Methods: We did an interim analysis of a multicentre observational cohort study assessing children who were prenatally exposed to maternal cancer staging and treatment, including chemotherapy. We assessed children at birth, at age 18 months, and at age 5-6, 8-9, 11-12, 14-15, or 18 years. We did clinical neurological examinations, tests of the general level of cognitive functioning (Bayley or intelligence quotient [IQ] test), electrocardiography and echocardiography, and administered a questionnaire on general health and development. From age 5 years, we also did audiometry, the Auditory Verbal Learning Test, and subtasks of the Children's Memory Scale, and the Test of Everyday Attention for Children, and we also completed the Child Behavior Checklist. This study is registered with ClinicalTrials.gov, number NCT00330447.
Findings: 236 cycles of chemotherapy were administered in 68 pregnancies.
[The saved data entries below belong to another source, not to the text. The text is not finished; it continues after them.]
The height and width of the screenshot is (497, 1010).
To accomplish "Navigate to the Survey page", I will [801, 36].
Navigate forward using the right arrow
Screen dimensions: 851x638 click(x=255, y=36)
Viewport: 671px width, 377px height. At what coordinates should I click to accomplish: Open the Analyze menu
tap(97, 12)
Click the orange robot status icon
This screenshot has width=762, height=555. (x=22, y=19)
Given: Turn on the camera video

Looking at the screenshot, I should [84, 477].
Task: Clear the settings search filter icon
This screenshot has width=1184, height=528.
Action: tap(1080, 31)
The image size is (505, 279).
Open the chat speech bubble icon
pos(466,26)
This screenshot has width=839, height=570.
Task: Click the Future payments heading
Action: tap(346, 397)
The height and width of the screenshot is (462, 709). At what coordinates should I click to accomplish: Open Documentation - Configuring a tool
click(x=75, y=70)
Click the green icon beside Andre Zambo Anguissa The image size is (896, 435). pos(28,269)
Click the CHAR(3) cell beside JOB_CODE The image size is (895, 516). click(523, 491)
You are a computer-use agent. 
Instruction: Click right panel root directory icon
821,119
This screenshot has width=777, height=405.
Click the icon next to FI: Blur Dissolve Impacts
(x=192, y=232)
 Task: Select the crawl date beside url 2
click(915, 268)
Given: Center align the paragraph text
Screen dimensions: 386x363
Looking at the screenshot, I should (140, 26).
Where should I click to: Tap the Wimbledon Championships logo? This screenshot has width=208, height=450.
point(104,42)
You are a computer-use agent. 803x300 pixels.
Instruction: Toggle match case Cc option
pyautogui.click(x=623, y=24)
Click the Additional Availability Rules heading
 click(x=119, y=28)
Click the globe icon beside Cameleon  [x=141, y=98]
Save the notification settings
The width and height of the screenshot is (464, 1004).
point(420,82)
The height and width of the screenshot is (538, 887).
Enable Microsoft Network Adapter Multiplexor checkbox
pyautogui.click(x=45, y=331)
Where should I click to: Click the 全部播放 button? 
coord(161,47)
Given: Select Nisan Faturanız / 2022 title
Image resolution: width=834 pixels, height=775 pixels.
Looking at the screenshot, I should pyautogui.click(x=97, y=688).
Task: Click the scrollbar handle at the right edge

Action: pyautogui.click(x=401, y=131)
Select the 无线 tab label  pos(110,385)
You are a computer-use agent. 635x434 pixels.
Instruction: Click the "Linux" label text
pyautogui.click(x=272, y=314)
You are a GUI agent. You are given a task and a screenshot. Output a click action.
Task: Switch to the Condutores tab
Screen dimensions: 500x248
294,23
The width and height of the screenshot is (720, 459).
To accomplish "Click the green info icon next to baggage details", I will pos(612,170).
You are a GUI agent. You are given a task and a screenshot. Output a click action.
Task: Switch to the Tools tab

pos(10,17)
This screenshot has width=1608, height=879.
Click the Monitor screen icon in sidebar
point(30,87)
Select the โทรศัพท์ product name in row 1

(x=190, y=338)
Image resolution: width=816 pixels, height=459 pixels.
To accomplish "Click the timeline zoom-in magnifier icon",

We assessed 70 children, born at a median gestational age of 35·7 weeks (range 28·3-41·0; IQR 3·3; 47 women at <37 weeks), with a median follow-up period of 22·3 months (range 16·8-211·6; IQR 54·9). Although neurocognitive outcomes were within normal ranges, cognitive development scores were lower for children who were born preterm than for those born at full term. When controlling for age, sex, and country, the score for IQ increased by an average 11·6 points (95% CI 6·0-17·1) for each additional month of gestation (p<0·0001). Our measurements of the children's behaviour, general health, hearing, and growth corresponded with those of the general population. Cardiac dimensions and functions were within normal ranges. We identified a severe neurodevelopmental delay in both members of one twin pregnancy.
Interpretation: Fetal exposure to chemotherapy was not associated with increased CNS, cardiac or auditory morbidity, or with impairments to general health and growth compared with the general population. However, subtle changes in cardiac and neurocognitive measurements emphasise the need for longer follow-up. Prematurity was common and was associated with impaired cognitive development. Therefore, iatrogenic preterm delivery should be avoided when possible.
Funding: Research Foundation-Flanders; Research Fund-K U Leuven; Agency for Innovation by Science and Technology; Stichting tegen Kanker; Clinical Research Fund-University Hospitals Leuven; and Belgian Cancer Plan, Ministery of Health.